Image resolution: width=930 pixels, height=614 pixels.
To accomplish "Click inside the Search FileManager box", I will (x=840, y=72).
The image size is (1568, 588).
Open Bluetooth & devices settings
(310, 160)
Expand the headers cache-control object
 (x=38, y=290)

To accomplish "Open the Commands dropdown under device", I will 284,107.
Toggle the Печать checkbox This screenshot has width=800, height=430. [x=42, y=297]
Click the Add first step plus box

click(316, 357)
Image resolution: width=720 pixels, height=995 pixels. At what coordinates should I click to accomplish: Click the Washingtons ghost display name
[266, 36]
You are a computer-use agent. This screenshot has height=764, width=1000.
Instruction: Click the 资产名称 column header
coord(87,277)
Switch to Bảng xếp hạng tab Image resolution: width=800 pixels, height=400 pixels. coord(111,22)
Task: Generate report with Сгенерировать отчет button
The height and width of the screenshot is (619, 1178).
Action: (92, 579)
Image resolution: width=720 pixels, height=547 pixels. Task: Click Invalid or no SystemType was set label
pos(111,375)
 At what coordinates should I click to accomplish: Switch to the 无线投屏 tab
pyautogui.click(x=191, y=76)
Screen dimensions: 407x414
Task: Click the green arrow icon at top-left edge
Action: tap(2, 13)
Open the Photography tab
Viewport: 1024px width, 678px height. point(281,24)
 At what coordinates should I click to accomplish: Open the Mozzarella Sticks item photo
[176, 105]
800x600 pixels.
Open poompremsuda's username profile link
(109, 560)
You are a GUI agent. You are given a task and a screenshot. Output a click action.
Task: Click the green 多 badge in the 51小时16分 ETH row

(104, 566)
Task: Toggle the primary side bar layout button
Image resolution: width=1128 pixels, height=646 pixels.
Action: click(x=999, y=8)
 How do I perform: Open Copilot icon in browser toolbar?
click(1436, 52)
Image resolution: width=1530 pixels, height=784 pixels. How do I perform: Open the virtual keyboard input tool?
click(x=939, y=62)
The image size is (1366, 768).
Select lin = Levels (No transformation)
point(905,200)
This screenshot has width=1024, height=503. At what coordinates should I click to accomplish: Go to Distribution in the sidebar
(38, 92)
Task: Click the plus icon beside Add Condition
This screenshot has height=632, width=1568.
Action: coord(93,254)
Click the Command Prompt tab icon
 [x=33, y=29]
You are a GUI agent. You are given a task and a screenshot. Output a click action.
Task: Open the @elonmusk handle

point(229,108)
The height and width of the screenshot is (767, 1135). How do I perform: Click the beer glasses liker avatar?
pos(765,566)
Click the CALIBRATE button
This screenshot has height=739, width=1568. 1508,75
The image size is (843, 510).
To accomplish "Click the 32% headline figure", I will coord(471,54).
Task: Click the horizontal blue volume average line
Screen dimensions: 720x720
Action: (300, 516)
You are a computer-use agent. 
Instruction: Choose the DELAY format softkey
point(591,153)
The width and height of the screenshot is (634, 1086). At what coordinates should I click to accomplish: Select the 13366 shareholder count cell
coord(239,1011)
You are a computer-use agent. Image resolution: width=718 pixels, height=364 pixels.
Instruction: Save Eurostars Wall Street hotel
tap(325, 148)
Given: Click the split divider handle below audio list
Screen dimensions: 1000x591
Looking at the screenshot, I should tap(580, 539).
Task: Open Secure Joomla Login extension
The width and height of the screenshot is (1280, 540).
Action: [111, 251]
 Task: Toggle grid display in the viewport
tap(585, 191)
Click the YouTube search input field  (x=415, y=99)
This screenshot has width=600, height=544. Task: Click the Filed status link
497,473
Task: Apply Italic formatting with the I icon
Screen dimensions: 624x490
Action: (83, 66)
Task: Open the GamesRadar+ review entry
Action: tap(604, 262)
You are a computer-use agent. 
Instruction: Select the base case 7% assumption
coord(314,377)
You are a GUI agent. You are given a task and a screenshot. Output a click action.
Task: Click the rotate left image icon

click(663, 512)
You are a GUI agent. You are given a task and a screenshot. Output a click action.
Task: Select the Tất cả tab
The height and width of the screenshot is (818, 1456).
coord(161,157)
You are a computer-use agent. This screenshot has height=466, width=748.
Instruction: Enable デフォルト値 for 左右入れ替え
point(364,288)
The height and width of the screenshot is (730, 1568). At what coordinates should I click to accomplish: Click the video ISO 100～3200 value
--------------------------------------------------
WHAT YOU HAVE TO DO.
Each entry above should be retyped exactly, with nothing missed.

OUTPUT FOR THIS EXERCISE.
Image resolution: width=930 pixels, height=614 pixels.
To accomplish "Click inside the Search FileManager box", I will (x=840, y=72).
The image size is (1568, 588).
Open Bluetooth & devices settings
(310, 160)
Expand the headers cache-control object
 (x=38, y=290)

To accomplish "Open the Commands dropdown under device", I will 284,107.
Toggle the Печать checkbox This screenshot has width=800, height=430. [x=42, y=297]
Click the Add first step plus box

click(316, 357)
Image resolution: width=720 pixels, height=995 pixels. At what coordinates should I click to accomplish: Click the Washingtons ghost display name
[266, 36]
You are a computer-use agent. This screenshot has height=764, width=1000.
Instruction: Click the 资产名称 column header
coord(87,277)
Switch to Bảng xếp hạng tab Image resolution: width=800 pixels, height=400 pixels. coord(111,22)
Task: Generate report with Сгенерировать отчет button
The height and width of the screenshot is (619, 1178).
Action: (92, 579)
Image resolution: width=720 pixels, height=547 pixels. Task: Click Invalid or no SystemType was set label
pos(111,375)
 At what coordinates should I click to accomplish: Switch to the 无线投屏 tab
pyautogui.click(x=191, y=76)
Screen dimensions: 407x414
Task: Click the green arrow icon at top-left edge
Action: tap(2, 13)
Open the Photography tab
Viewport: 1024px width, 678px height. point(281,24)
 At what coordinates should I click to accomplish: Open the Mozzarella Sticks item photo
[176, 105]
800x600 pixels.
Open poompremsuda's username profile link
(109, 560)
You are a GUI agent. You are given a task and a screenshot. Output a click action.
Task: Click the green 多 badge in the 51小时16分 ETH row

(104, 566)
Task: Toggle the primary side bar layout button
Image resolution: width=1128 pixels, height=646 pixels.
Action: click(x=999, y=8)
 How do I perform: Open Copilot icon in browser toolbar?
click(1436, 52)
Image resolution: width=1530 pixels, height=784 pixels. How do I perform: Open the virtual keyboard input tool?
click(x=939, y=62)
The image size is (1366, 768).
Select lin = Levels (No transformation)
point(905,200)
This screenshot has width=1024, height=503. At what coordinates should I click to accomplish: Go to Distribution in the sidebar
(38, 92)
Task: Click the plus icon beside Add Condition
This screenshot has height=632, width=1568.
Action: coord(93,254)
Click the Command Prompt tab icon
 [x=33, y=29]
You are a GUI agent. You are given a task and a screenshot. Output a click action.
Task: Open the @elonmusk handle

point(229,108)
The height and width of the screenshot is (767, 1135). How do I perform: Click the beer glasses liker avatar?
pos(765,566)
Click the CALIBRATE button
This screenshot has height=739, width=1568. 1508,75
The image size is (843, 510).
To accomplish "Click the 32% headline figure", I will coord(471,54).
Task: Click the horizontal blue volume average line
Screen dimensions: 720x720
Action: (300, 516)
You are a computer-use agent. 
Instruction: Choose the DELAY format softkey
point(591,153)
The width and height of the screenshot is (634, 1086). At what coordinates should I click to accomplish: Select the 13366 shareholder count cell
coord(239,1011)
You are a computer-use agent. Image resolution: width=718 pixels, height=364 pixels.
Instruction: Save Eurostars Wall Street hotel
tap(325, 148)
Given: Click the split divider handle below audio list
Screen dimensions: 1000x591
Looking at the screenshot, I should tap(580, 539).
Task: Open Secure Joomla Login extension
The width and height of the screenshot is (1280, 540).
Action: [111, 251]
 Task: Toggle grid display in the viewport
tap(585, 191)
Click the YouTube search input field  (x=415, y=99)
This screenshot has width=600, height=544. Task: Click the Filed status link
497,473
Task: Apply Italic formatting with the I icon
Screen dimensions: 624x490
Action: (83, 66)
Task: Open the GamesRadar+ review entry
Action: tap(604, 262)
You are a computer-use agent. 
Instruction: Select the base case 7% assumption
coord(314,377)
You are a GUI agent. You are given a task and a screenshot. Output a click action.
Task: Click the rotate left image icon

click(663, 512)
You are a GUI agent. You are given a task and a screenshot. Output a click action.
Task: Select the Tất cả tab
The height and width of the screenshot is (818, 1456).
coord(161,157)
You are a computer-use agent. This screenshot has height=466, width=748.
Instruction: Enable デフォルト値 for 左右入れ替え
point(364,288)
The height and width of the screenshot is (730, 1568). At what coordinates should I click to accomplish: Click the video ISO 100～3200 value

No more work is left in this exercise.